- **REQUIRED WORK**: Transcribe in full the text below on the archaeological work at Strawberry Hill House, reproducing every word and punctuation mark without alteration.
Start of TEXT EXCERPT
Coin of Flavius Gratianus c.375-383 AD, obverse

Listed Buildings & Built Heritage

Strawberry Hill House, Twickenham

Strawberry Hill House

Pre-Construct Archaeology was commissioned by the Strawberry Hill Trust to undertake an archaeological watching brief and limited building recording at Strawberry Hill House, Twickenham, London Borough of Richmond upon Thames. The house is Britain’s finest example of Georgian Gothic Revival architecture and interior decoration and is Grade I listed. It began life in 1698 as a modest house known as Straw Hall and was developed as Strawberry Hill by Horace Walpole between 1749-76. it was extended and altered by Lady Waldegrave in the 19th century. Strawberry Hill Garden, the remains of Horace Walpole's 18th century landscape garden is Grade II* on the English Heritage Register of Parks and Gardens of Special Historic Interest.

The archaeological watching brief consisted of recording features uncovered following the removal of some internal floors during renovation of the building. Further archaeological investigation was instructed on two trenches excavated during drainage work; one lay just to the south of the house, while the other lay immediately to the north. Five wall elevations at the house were recorded following removal of external render, internal plaster or other wall coverings prior to their being rendered, plastered or covered again The recording comprised written description of the walls; scaled hand drawn elevations, brick fabric analysis and photography.
End of TEXT EXCERPT
Start of DATASET EXCERPT
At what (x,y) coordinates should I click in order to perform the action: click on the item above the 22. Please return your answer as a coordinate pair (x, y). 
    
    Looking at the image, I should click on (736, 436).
End of DATASET EXCERPT
- **REPLY TO THE TASK**:
Coin of Flavius Gratianus c.375-383 AD, obverse

Listed Buildings & Built Heritage

Strawberry Hill House, Twickenham

Strawberry Hill House

Pre-Construct Archaeology was commissioned by the Strawberry Hill Trust to undertake an archaeological watching brief and limited building recording at Strawberry Hill House, Twickenham, London Borough of Richmond upon Thames. The house is Britain’s finest example of Georgian Gothic Revival architecture and interior decoration and is Grade I listed. It began life in 1698 as a modest house known as Straw Hall and was developed as Strawberry Hill by Horace Walpole between 1749-76. it was extended and altered by Lady Waldegrave in the 19th century. Strawberry Hill Garden, the remains of Horace Walpole's 18th century landscape garden is Grade II* on the English Heritage Register of Parks and Gardens of Special Historic Interest.

The archaeological watching brief consisted of recording features uncovered following the removal of some internal floors during renovation of the building. Further archaeological investigation was instructed on two trenches excavated during drainage work; one lay just to the south of the house, while the other lay immediately to the north. Five wall elevations at the house were recorded following removal of external render, internal plaster or other wall coverings prior to their being rendered, plastered or covered again The recording comprised written description of the walls; scaled hand drawn elevations, brick fabric analysis and photography.